**Activity:**
Which lines run from the one containing "Where should I click to: Open the Users: All" through the end of the entries? Restate them word for word, and only those.

** Given records follows **

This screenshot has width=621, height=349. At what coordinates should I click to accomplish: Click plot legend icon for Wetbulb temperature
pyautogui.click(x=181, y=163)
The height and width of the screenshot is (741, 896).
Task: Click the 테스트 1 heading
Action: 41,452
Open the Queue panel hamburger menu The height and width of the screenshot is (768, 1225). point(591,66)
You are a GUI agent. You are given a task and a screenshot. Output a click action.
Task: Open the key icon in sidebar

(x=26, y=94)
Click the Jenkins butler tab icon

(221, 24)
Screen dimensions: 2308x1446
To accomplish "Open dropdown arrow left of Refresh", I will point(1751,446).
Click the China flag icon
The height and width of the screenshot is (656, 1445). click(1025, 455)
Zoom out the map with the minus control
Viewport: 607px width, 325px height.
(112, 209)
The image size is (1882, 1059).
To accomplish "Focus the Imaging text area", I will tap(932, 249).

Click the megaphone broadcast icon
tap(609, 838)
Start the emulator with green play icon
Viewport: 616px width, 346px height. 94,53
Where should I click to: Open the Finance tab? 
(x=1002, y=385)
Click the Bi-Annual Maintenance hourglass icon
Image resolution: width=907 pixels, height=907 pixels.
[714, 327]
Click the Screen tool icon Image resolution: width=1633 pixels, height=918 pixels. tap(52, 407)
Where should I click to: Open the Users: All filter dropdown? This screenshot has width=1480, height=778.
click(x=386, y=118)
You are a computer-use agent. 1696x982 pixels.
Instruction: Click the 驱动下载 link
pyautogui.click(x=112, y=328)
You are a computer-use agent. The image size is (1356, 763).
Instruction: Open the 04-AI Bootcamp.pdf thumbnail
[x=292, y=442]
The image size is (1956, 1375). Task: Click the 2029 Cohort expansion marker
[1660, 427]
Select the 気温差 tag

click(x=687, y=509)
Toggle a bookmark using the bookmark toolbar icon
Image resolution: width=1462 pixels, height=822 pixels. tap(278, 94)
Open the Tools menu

** End of Given records **

**Task response:**
Where should I click to: Open the Users: All filter dropdown? This screenshot has width=1480, height=778.
click(x=386, y=118)
You are a computer-use agent. 1696x982 pixels.
Instruction: Click the 驱动下载 link
pyautogui.click(x=112, y=328)
You are a computer-use agent. The image size is (1356, 763).
Instruction: Open the 04-AI Bootcamp.pdf thumbnail
[x=292, y=442]
The image size is (1956, 1375). Task: Click the 2029 Cohort expansion marker
[1660, 427]
Select the 気温差 tag

click(x=687, y=509)
Toggle a bookmark using the bookmark toolbar icon
Image resolution: width=1462 pixels, height=822 pixels. tap(278, 94)
Open the Tools menu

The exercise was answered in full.